Martine Franck passed away this morning in Paris.
As the second wife of Henri Cartier-Bresson, Franck was known in part for creating the Henri Cartier-Bresson Foundation. She was also known as one of Cartier-Bresson’s subjects. There is Cartier-Bresson’s photo of her drinking tea, face turned from camera (1975), and another of her bare legs, tucked underneat a book (1967).
But Martine Franck was also a respected photographer in her own right. Her work, sublimely self-aware, often captures her subjects in the act of looking. In a 2010 New York Times interview, Franck explained: “I think I tend to to like photographing photographs within photographs because the passing of time has always been one of my main preoccupations.”
Born in 1939 in Belgium, Franck grew up in England and the United States before studying art history in Spain and at the École du Louvre in Paris. After graduating, she landed a job as a photographer at the New York Times, where she met Cartier-Bresson on assignment photographing fashion shows in Paris. Her career included a position at Vogue and as the official photographer of the Theatre du Soleil.

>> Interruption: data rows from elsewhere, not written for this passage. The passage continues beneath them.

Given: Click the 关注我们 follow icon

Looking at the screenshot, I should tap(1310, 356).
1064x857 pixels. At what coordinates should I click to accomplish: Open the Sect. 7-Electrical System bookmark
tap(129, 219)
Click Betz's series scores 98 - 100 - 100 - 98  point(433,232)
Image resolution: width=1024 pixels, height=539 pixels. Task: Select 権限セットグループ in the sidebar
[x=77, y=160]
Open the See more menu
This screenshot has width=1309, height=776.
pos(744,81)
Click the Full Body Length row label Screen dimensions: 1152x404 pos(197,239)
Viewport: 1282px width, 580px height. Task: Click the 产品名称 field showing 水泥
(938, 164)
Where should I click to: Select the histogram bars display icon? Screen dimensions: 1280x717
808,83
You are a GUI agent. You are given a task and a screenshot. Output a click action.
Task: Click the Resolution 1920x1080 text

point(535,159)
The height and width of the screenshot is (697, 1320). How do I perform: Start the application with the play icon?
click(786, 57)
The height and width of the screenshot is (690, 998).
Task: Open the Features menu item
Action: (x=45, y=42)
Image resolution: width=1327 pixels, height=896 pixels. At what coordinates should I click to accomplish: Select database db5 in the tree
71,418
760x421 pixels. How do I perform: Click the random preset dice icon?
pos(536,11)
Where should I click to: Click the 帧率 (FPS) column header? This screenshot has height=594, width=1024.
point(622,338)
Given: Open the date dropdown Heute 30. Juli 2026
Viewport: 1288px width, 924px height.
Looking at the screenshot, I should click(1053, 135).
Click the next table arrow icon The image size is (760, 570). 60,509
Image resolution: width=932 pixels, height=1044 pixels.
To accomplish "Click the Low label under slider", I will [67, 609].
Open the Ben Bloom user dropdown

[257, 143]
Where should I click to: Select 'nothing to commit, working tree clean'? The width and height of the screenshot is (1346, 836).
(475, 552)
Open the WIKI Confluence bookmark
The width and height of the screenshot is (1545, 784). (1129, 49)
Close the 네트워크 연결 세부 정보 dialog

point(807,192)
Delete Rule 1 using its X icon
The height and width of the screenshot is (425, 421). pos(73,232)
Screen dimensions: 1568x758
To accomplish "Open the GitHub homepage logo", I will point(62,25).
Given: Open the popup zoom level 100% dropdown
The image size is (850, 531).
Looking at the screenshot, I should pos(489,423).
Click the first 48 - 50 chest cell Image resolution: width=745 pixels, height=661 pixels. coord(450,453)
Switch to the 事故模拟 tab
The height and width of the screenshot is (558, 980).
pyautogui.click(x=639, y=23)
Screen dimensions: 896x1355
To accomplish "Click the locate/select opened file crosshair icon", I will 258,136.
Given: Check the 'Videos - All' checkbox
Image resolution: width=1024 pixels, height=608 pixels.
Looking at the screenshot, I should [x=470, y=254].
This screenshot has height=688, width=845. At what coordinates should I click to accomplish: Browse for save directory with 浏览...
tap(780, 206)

Franck was passionately dedicated to preserving her husband’s legacy and commemorating the life they shared. She spent 2010 traveling to promote Cartier-Bresson’s retrospective at MOMA, and served as president of the Henri Cartier-Bresson Foundation from its creation until her death.
In her interview with the New York Times, Franck said: “Henri taught me to say ‘no.’ He taught me to be selective, never to show photographs one did not want to see published.”
We have lost a valuable supporter of contemporary photography today.